Corridors et logistique

Conteneurs : les perturbations du marché impactent les taux de fret

Le marché du conteneur enregistre une progression. Selon les consultants Drewry et Xeneta, les taux de fret augmentent. Ils divergent sur le taux de croissance. L’impact du conflit entre les États-Unis et l’Iran se mesure sur les perturbations locales et dans les ports jusqu’en Asie.

Le 19 mars, Drewry annonce une augmentation de 2% à 2 172$ pour un conteneur de 40 pieds (FEU, Forty Equivalent Unit). Il s’agit de la troisième semaine consécutive de hausse de l’indice, précise le consultant britannique. Une augmentation tirée par les taux de fret sur le transpacifique. Une situation que Xeneta confirme. Dans son analyse du 20 mars, le consultant annonce une hausse de 22% des taux de fret d’Asie vers l’Europe et de 26% entre l’Asie et la Méditerranée. Une augmentation qui s’étale sur un mois pour atteindre 2 705 $/FEU entre l’Asie et l’Europe et 4 211 $/FEU entre l’Asie et la Méditerranée. La raison de ces progressions tient d’abord au conflit entre les États-Unis et l’Iran.

La stabilité des taux de fret entre l’Asie et l’Europe

Une position que le consultant britannique ne partage pas. Dans son analyse du 19 mars, il estime que les taux de fret « demeurent relativement stables malgré les tensions au Moyen-Orient ». Néanmoins, cette remarque porte sur une comparaison d’une semaine. Alors, Drewry annonce un taux de fret de 2 478 $/FEU entre Shanghai et Rotterdam. Quant à la liaison sur la Méditerranée, elle reste stable. Elle est donnée à 3 108$/FEU, soit équivalente à celui de la semaine précédente. Cependant, les taux FAK se situent à un niveau plus élevé. En effet, CMA CGM et MSC donnent des taux FAK compris entre 6 200$/FEU à 6 400 $/FEU pour le 22 mars.

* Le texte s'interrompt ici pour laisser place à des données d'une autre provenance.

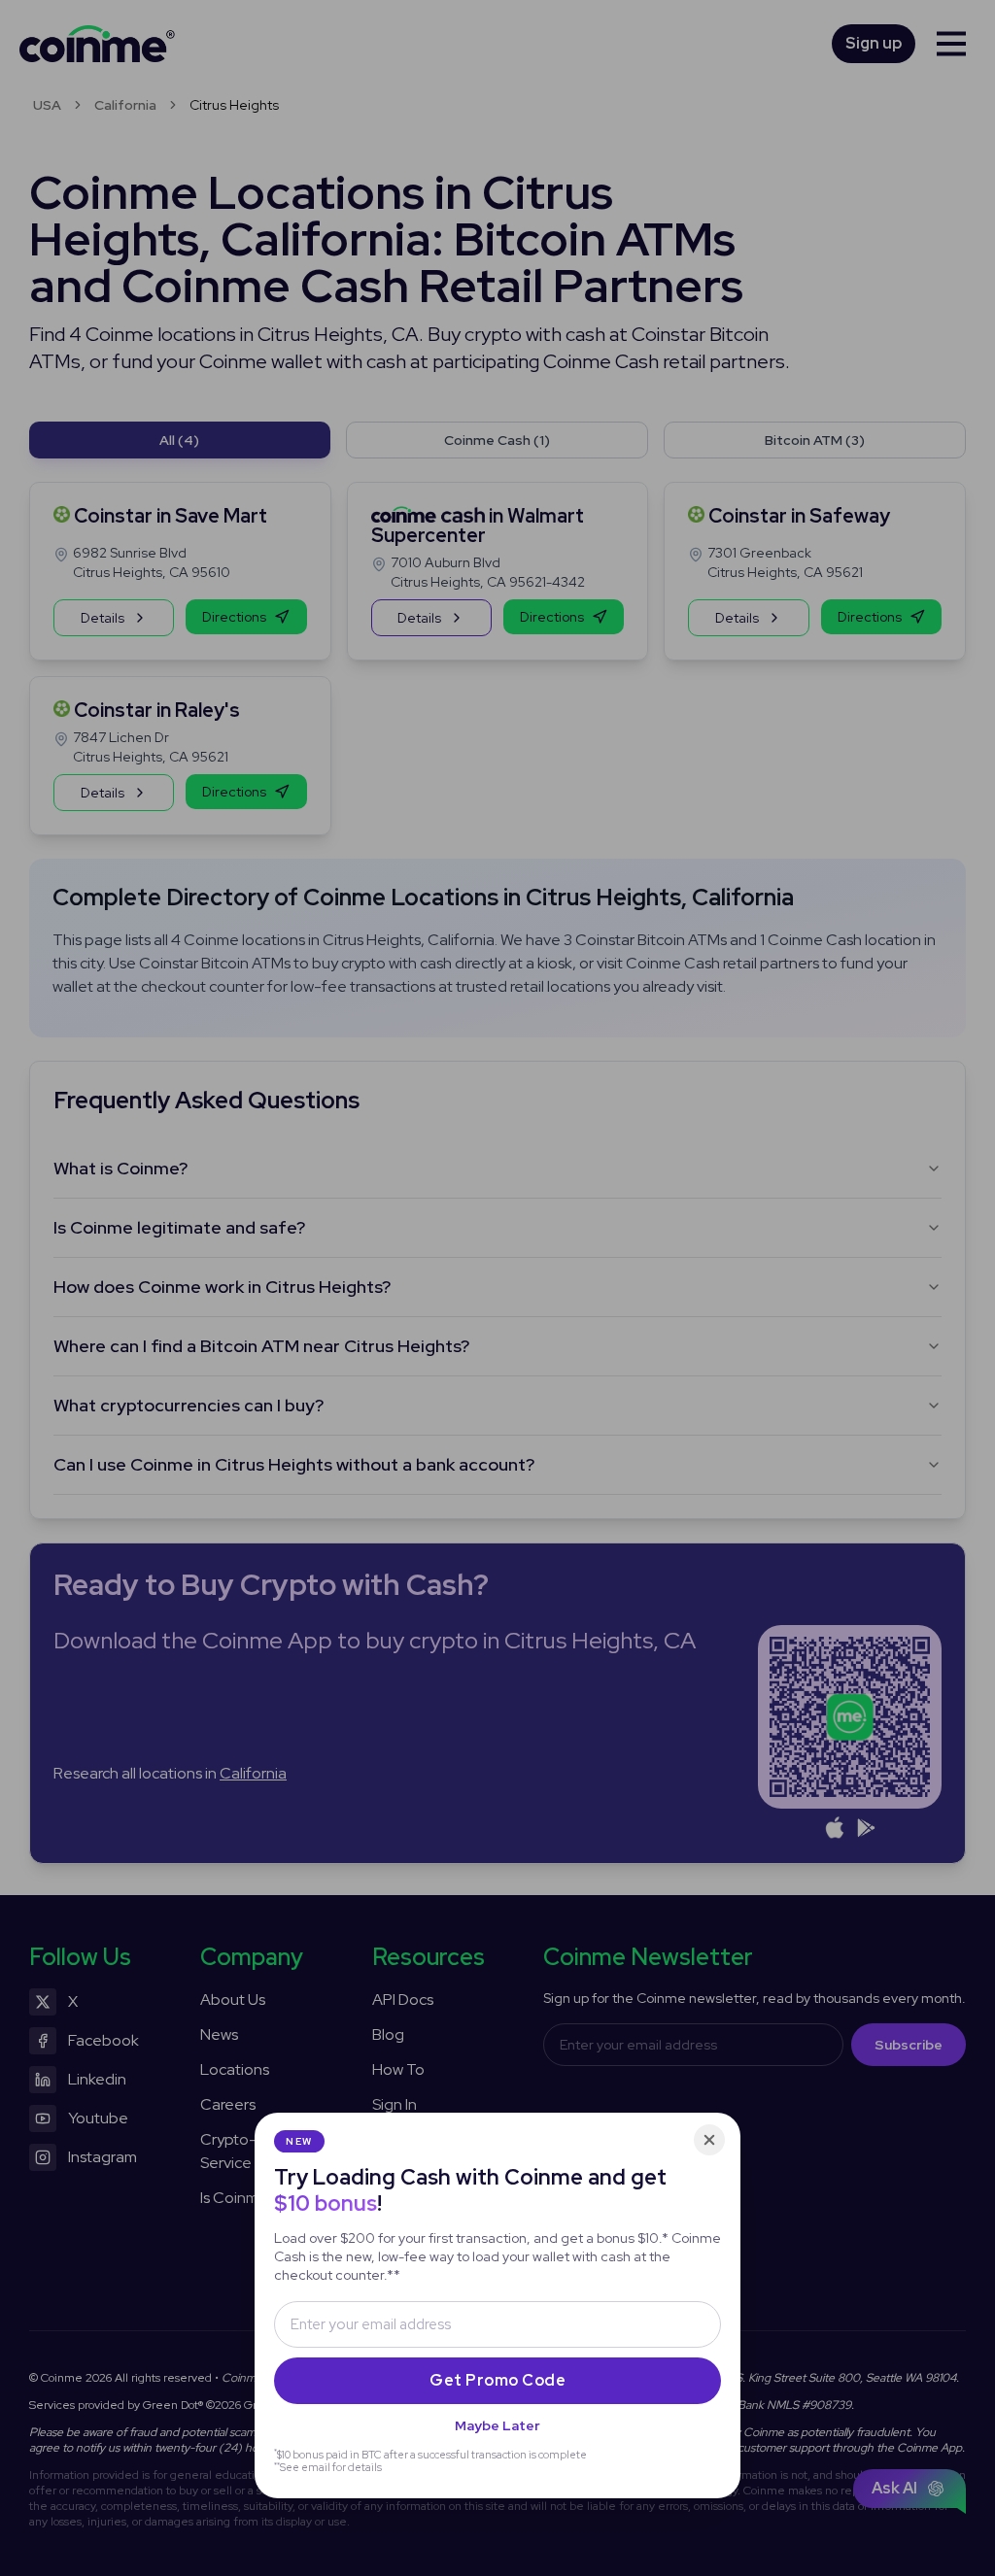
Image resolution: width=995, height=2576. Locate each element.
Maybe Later (497, 2425)
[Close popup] (709, 2139)
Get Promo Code (497, 2380)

Le Transpacifique est moins touché

Les liaisons avec les États-Unis sont moins touchées, selon Xeneta. En effet, sur le Transpacifique, entre l’Asie et la côte Ouest des États-Unis, la progression s’élève à 12% à 2 118 $/40’. Elle est de 13% à 3 008 $/40’ entre l’Asie et la côte Est du pays. Quant au Transatlantique, il demeure stable. Avec un taux de fret à 1 482 $/40’, la hausse est de 0,1%. La comparaison sur la dernière semaine montre une situation plus tendue. Ainsi, Drewry annonce une hausse de 7% entre New York et Shanghai à 3 310$/FEU. Sur le Transpacifique, de Shanghai à Los Angeles, les taux de fret croissent de 4% à 2 591 $/FEU. Alors, avec les incertitudes liées à la situation au Moyen-Orient, Drewry table sur une hausse des taux de fret sur le court terme.

L’impact de la hausse du prix du pétrole

Ce renchérissement des taux de fret n’est pas le seul effet de la crise au Moyen-Orient. En premier lieu, le « contrôle » du détroit d’Ormuz par les Gardiens de la révolution iraniens impacte le prix du pétrole. Les armateurs répercutent déjà cette hausse avec des surcharges. Ainsi, CMA CGM a introduit une surcharge de 150/EVP pouvant aller jusqu’à 265 $/EVP. Ces surcharges participeront à la hausse des taux de fret. Le second effet tient à la congestion portuaire. « Nous voyons ce que nous avions prévu à savoir une congestion portuaire et une détérioration de la fiabilité des services réguliers », indique Peter Sand, analyste chez Xeneta.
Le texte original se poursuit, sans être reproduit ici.